- DATASET -

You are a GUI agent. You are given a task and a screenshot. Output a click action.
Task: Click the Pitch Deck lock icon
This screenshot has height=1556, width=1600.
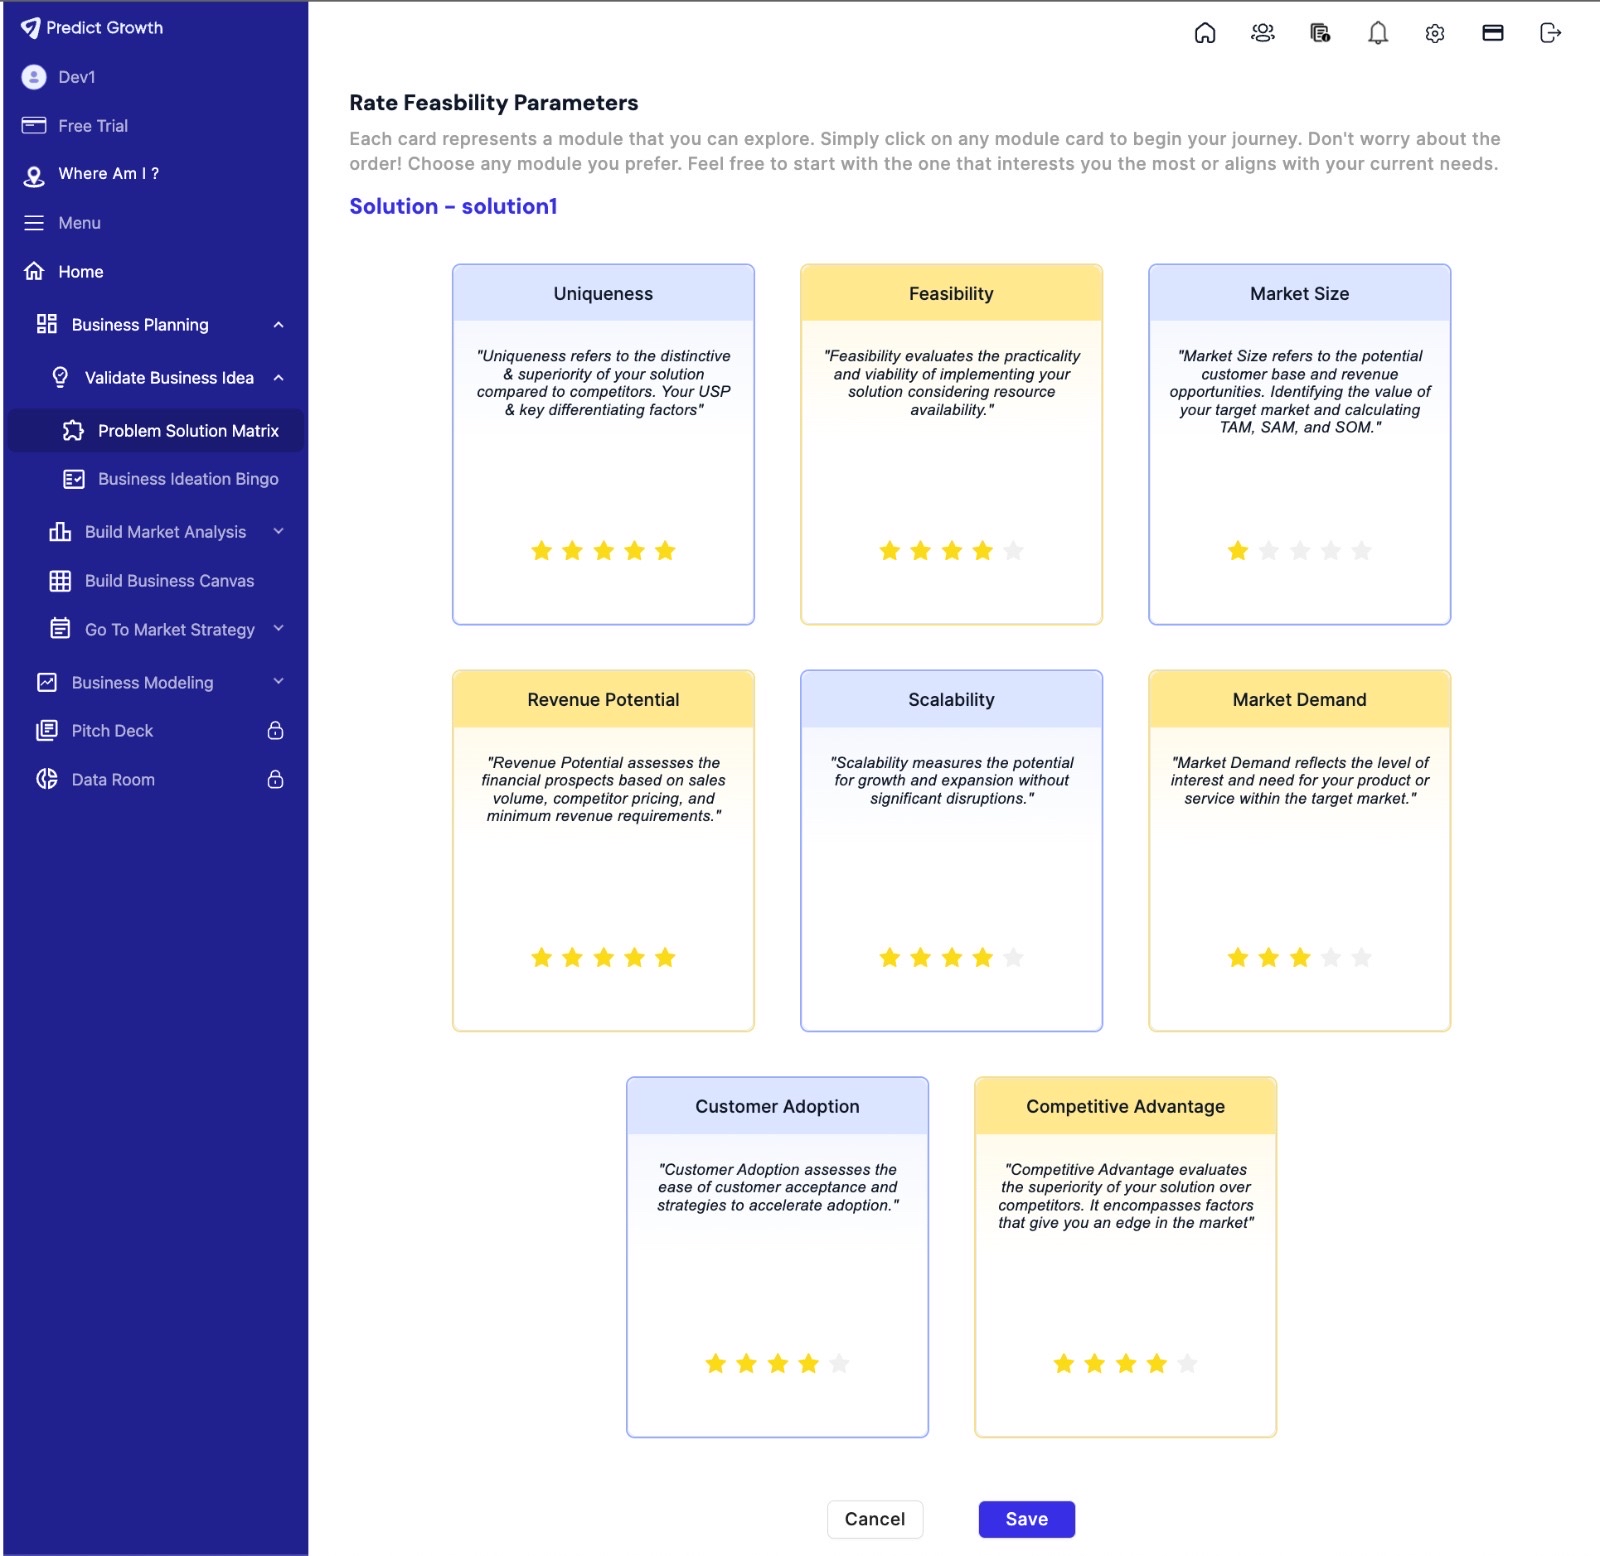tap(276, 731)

* * *

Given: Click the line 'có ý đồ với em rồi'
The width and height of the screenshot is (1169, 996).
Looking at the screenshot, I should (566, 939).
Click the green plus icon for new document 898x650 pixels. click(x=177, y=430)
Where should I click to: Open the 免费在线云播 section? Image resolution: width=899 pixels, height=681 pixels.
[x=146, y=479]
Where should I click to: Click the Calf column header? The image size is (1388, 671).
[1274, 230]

* * *

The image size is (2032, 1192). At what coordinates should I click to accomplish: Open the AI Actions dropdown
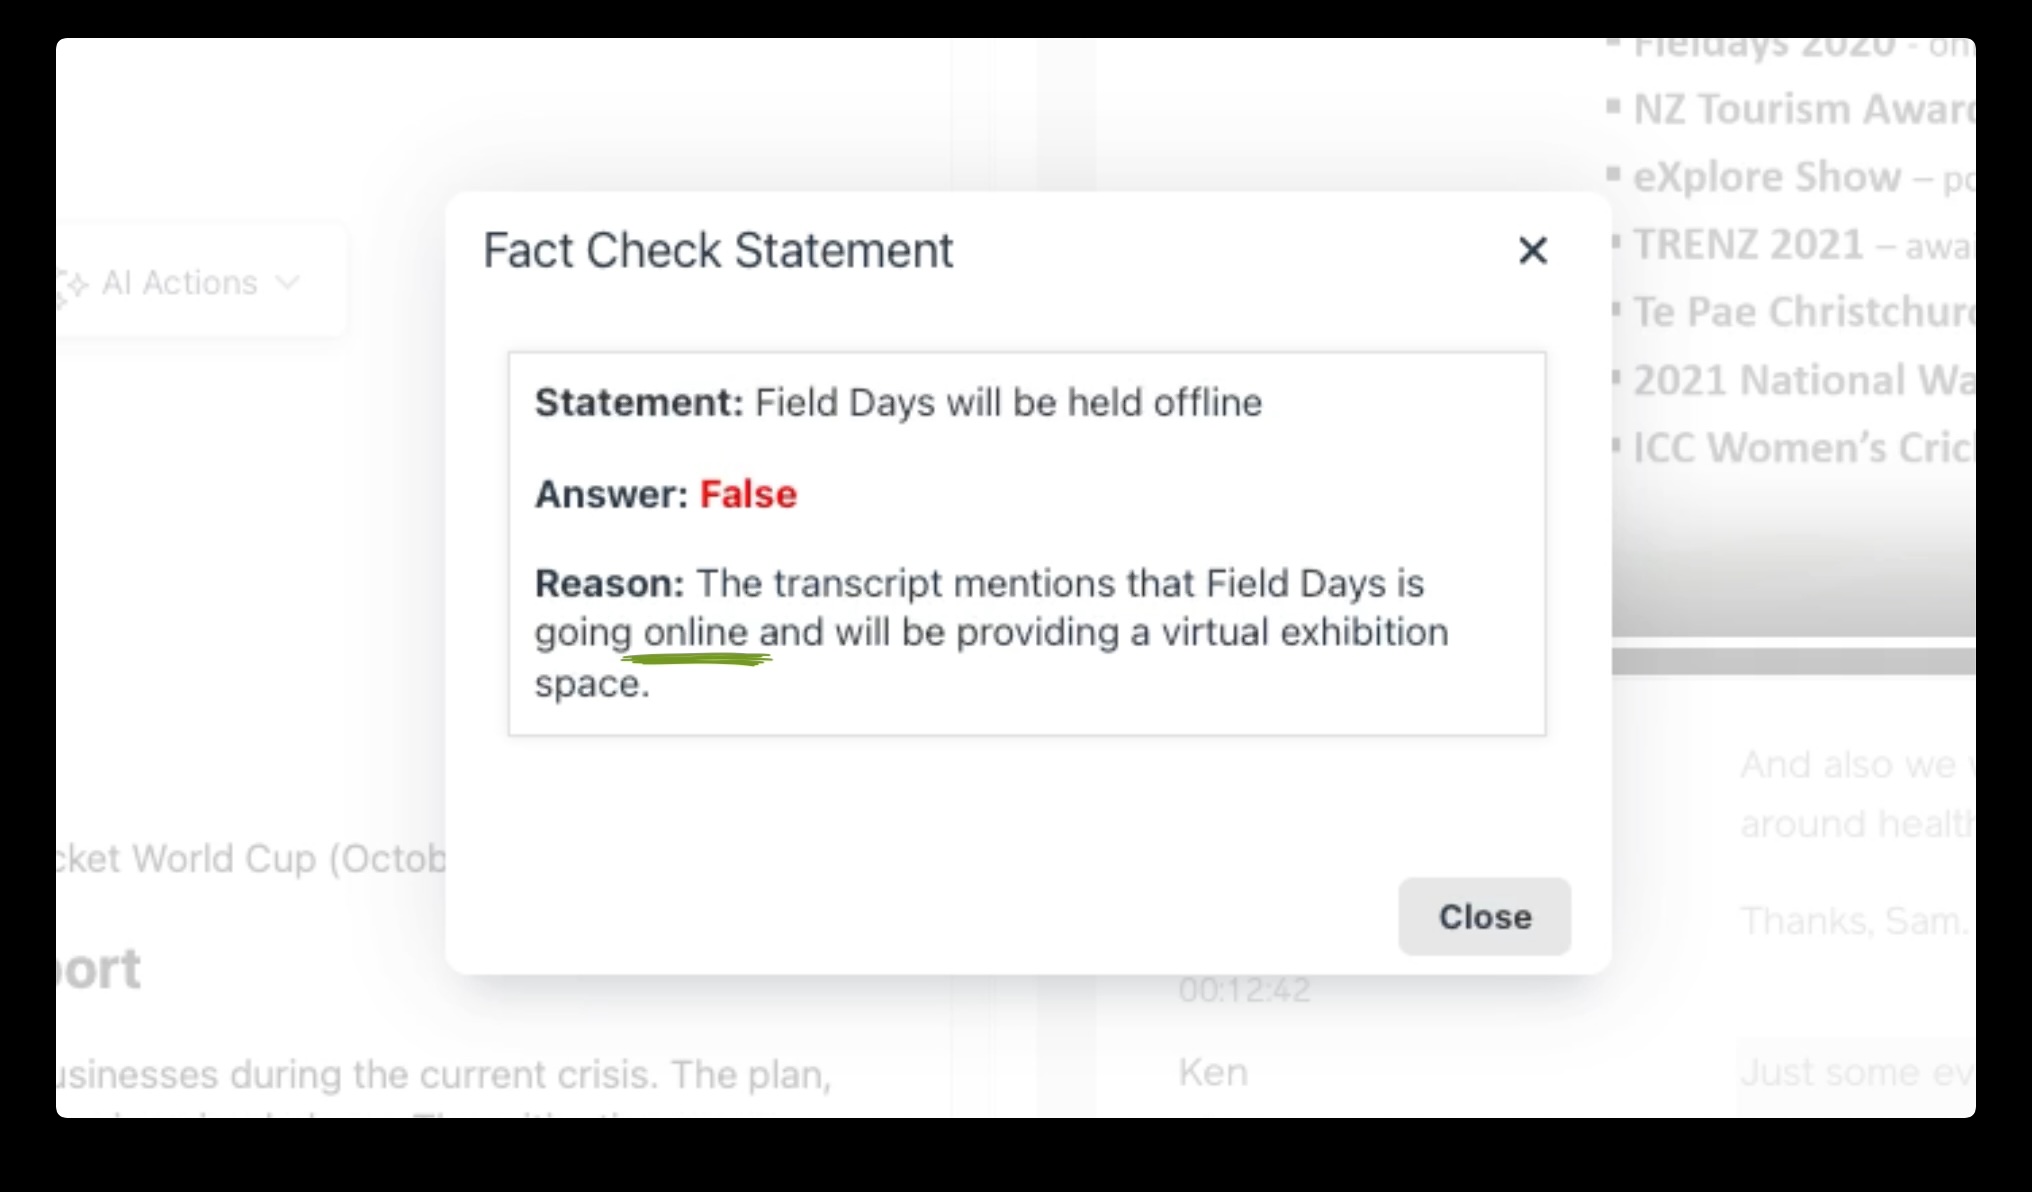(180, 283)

- THE TASK -
Each line of the data in which the string "icon" appears needs to be copied.

- ANSWER TO THE EXERCISE -
Task: Click the Pitch Deck lock icon
Click the green plus icon for new document 898x650 pixels. click(x=177, y=430)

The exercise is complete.